Extrait:
----

Demande relative à un droit de passage

Affaire :

[E] [Y]

C/

[D] [F]

[A] [F] née [T]

Grosse délivrée le :

à :

RÉPUBLIQUE FRANÇAISE

AU NOM DU PEUPLE FRANÇAIS

A R R E T

prononcé publiquement par mise à disposition de l'arrêt au greffe de la Cour le 26 juillet 2013, les parties en ayant été préalablement avisées dans les conditions prévues au deuxième alinéa de l'article 450 du code de procédure civile.

* * * * *

APRES DÉBATS

à l'audience publique tenue le 25 mars 2013, devant :

Monsieur AUGEY, magistrat chargé du rapport,

assisté de Madame PEYRON, Greffier, présente à l'appel des causes,

Monsieur AUGEY, en application des articles 786 et 907 du Code de Procédure Civile et à défaut d'opposition a tenu l'audience pour entendre les plaidoiries, en présence de Madame BENEIX, et en a rendu compte à la Cour composée de :

Madame PONS, Président

Monsieur AUGEY, Conseiller

Madame BENEIX, Conseiller

qui en ont délibéré conformément à la loi.

dans l'affaire opposant :

APPELANT :

Monsieur [E] [Y]

né le [Date naissance 1] 1952 à [Localité 2] (65)

de nationalité française

[Adresse 2]

[Localité 2]

représenté et assisté de Maître Alain FILLASTRE, avocat au barreau de TARBES

INTIMES :

Monsieur [D] [F]

[Adresse 1]

[Localité 2]

Madame [A] [F] née [T]

[Adresse 1]

[Localité 2]

représentés par la SCP DUALE - LIGNEY, avocats à la Cour

assistés de Maître SACREZ, avocat au barreau de TOULOUSE

sur appel de la décision

en date du 26 AVRIL 2012

rendue par le TRIBUNAL DE GRANDE INSTANCE DE TARBES

Suivant acte authentique du 26 septembre 1979, Mme [C] [Y] a fait donation à son fils [E] [Y] de deux parcelles de terre d'un seul tenant situées à [Localité 2] (Hautes-Pyrénées), cadastrées section A numéros [Cadastre 2] et [Cadastre 5].

----

À faire:
Modifiez, s'il vous plaît, le passage de l'extrait qui s'ouvre sur les mots contenant « assistés de Maître » et se termine par « et [Cadastre 5]. », en y remplaçant « TOULOUSE » par « BORDEAUX ».

Données fournies:
----

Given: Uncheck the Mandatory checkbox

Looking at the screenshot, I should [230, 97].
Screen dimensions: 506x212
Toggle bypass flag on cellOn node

----

Réponse:
assistés de Maître SACREZ, avocat au barreau de BORDEAUX

sur appel de la décision

en date du 26 AVRIL 2012

rendue par le TRIBUNAL DE GRANDE INSTANCE DE TARBES

Suivant acte authentique du 26 septembre 1979, Mme [C] [Y] a fait donation à son fils [E] [Y] de deux parcelles de terre d'un seul tenant situées à [Localité 2] (Hautes-Pyrénées), cadastrées section A numéros [Cadastre 2] et [Cadastre 5].